**Instructions to follow:** Rewrite the records below with every "Select" changed to "Choose", keeping everything else unchanged and leaving out the pictures.

Records excerpted from a collection
↓↓↓

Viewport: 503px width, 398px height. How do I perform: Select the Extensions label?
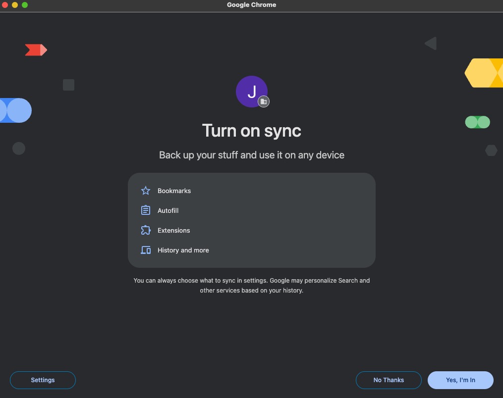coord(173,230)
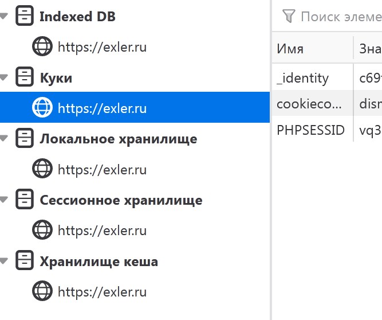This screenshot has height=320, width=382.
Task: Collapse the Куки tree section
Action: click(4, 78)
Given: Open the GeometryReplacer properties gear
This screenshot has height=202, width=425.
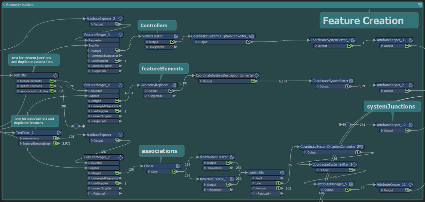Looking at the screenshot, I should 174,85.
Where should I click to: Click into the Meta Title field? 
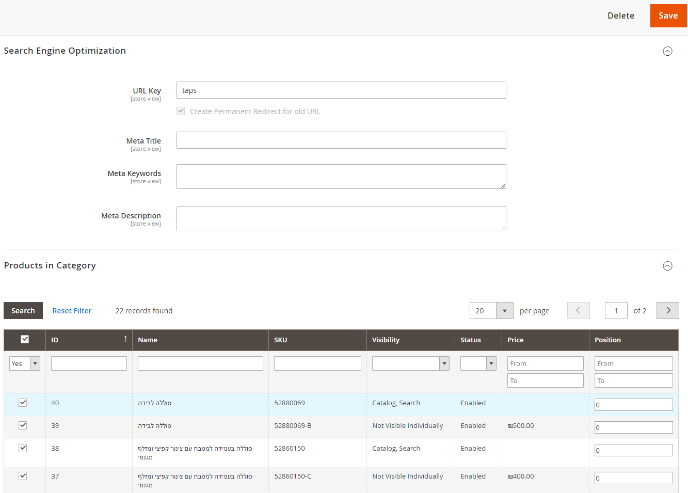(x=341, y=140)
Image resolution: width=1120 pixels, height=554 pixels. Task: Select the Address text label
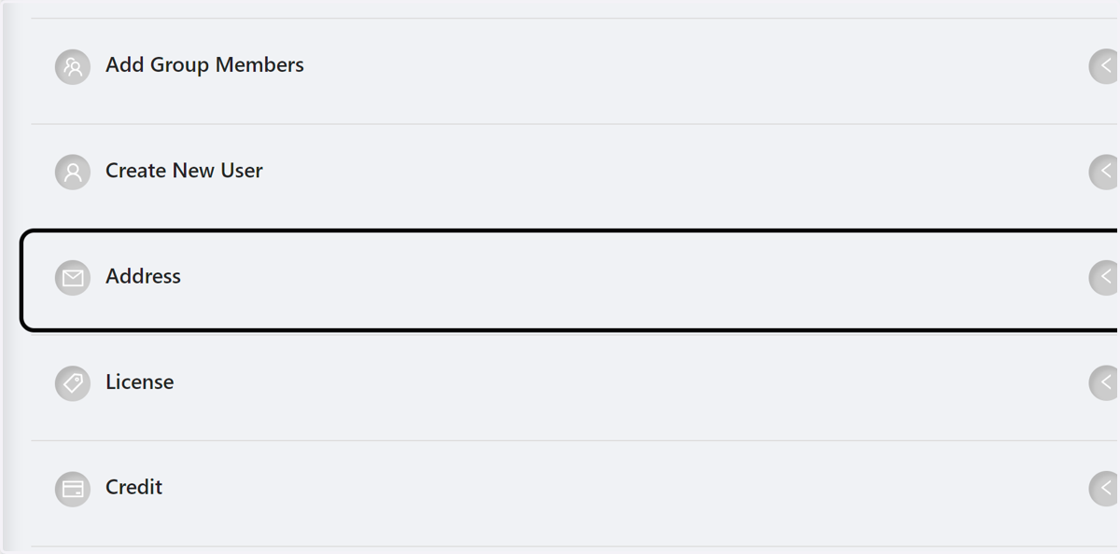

↑↑↑

**Solution to this task:**
Viewport: 503px width, 398px height. How do I perform: Choose the Extensions label?
coord(173,230)
This screenshot has height=320, width=382.
Task: Collapse the Куки tree section
Action: click(4, 78)
Given: Open the GeometryReplacer properties gear
This screenshot has height=202, width=425.
Looking at the screenshot, I should 174,85.
Where should I click to: Click into the Meta Title field? 
(x=341, y=140)
Image resolution: width=1120 pixels, height=554 pixels. Task: Choose the Address text label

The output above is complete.